**WORK REQUIRED**
In the records below, change "odds value" to "odds figure" and write out the lines starting with the one containing "How do I perform: Select" and going on through the one containing "Action: tap(92, 124)", with everything else left as it is.

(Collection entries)
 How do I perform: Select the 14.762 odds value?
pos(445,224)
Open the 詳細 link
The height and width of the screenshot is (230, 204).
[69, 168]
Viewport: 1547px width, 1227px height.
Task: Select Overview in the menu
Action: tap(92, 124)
--
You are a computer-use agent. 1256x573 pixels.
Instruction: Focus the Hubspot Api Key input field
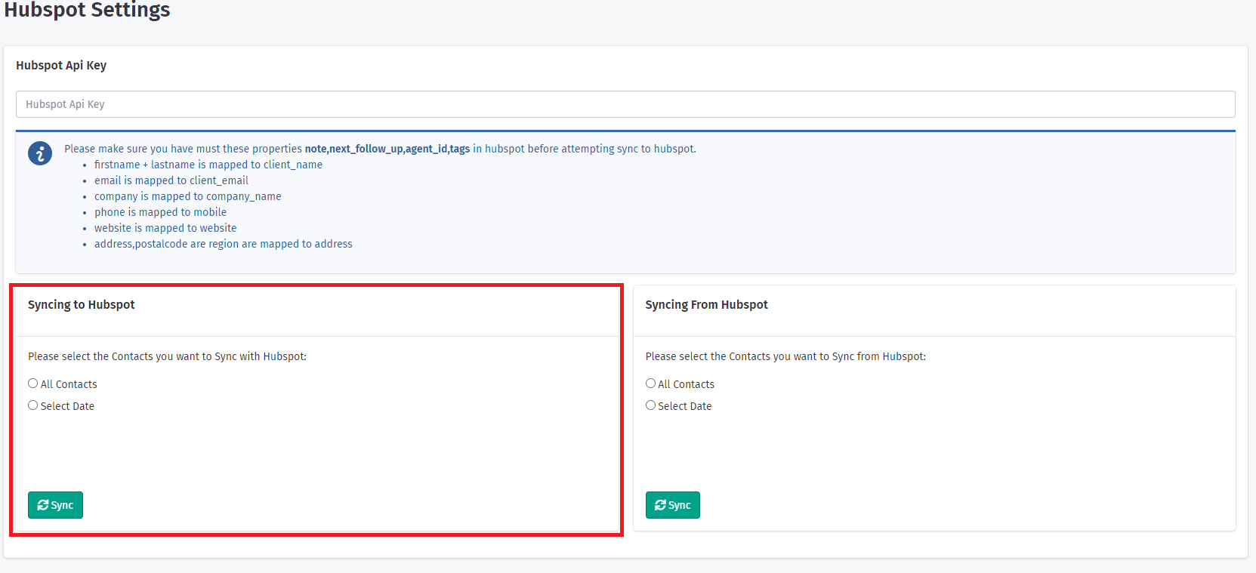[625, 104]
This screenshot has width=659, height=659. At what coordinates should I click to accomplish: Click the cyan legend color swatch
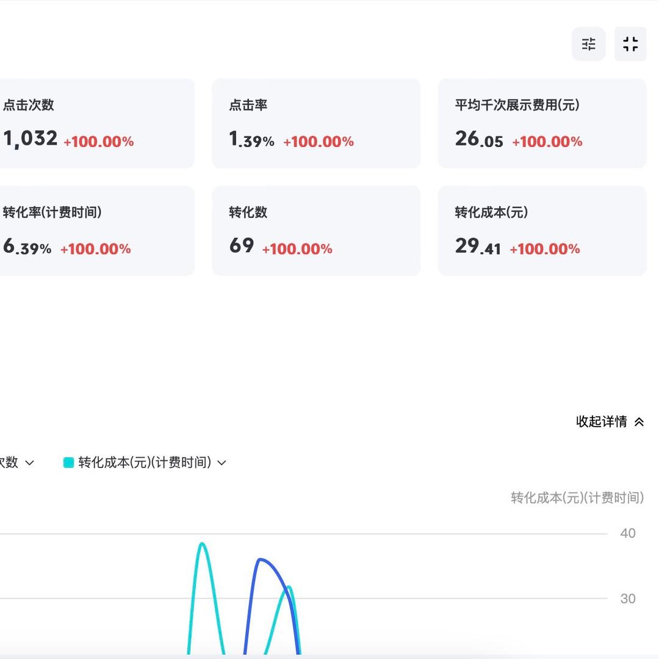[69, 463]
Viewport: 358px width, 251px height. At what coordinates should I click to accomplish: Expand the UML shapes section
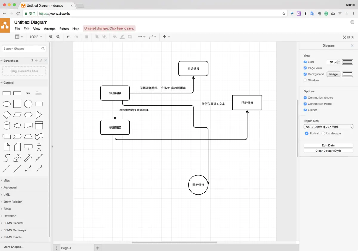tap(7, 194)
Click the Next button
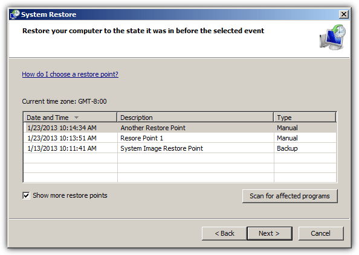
* * *
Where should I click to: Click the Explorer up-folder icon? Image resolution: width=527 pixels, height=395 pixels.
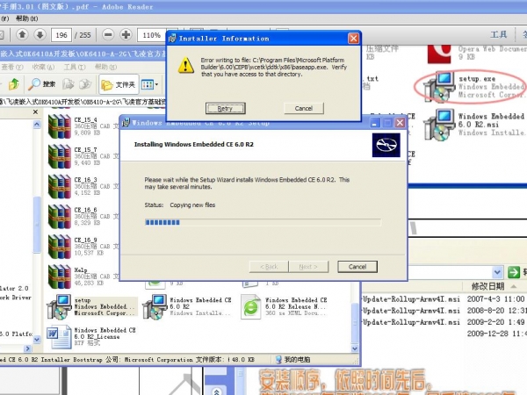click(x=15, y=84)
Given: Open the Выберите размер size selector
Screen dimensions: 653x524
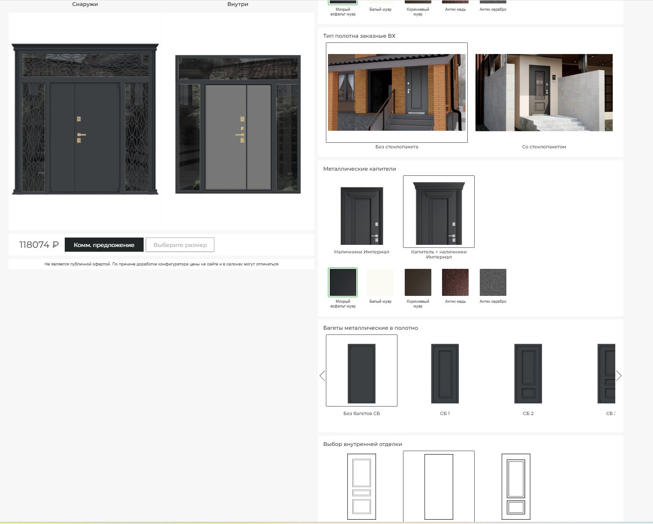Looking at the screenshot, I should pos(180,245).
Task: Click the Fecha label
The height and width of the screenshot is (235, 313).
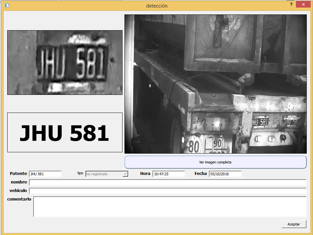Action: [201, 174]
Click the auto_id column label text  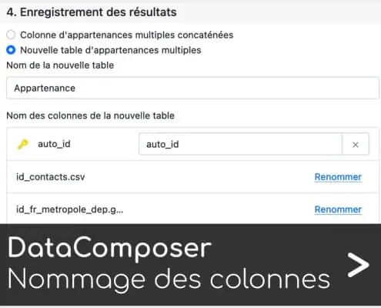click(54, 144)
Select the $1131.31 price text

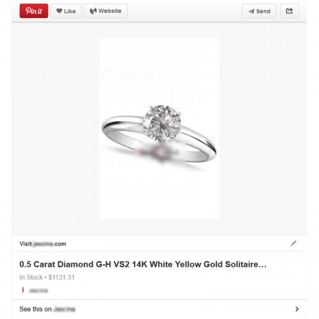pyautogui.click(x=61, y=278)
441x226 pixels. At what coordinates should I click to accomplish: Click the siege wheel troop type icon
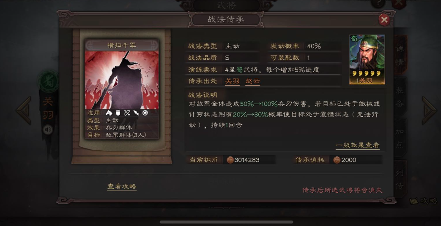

**FINISHED ANSWER**
 How do I perform: Select the 14.762 odds figure?
pos(445,224)
Open the 詳細 link
The height and width of the screenshot is (230, 204).
[69, 168]
Viewport: 1547px width, 1227px height.
Task: Select Overview in the menu
Action: tap(92, 124)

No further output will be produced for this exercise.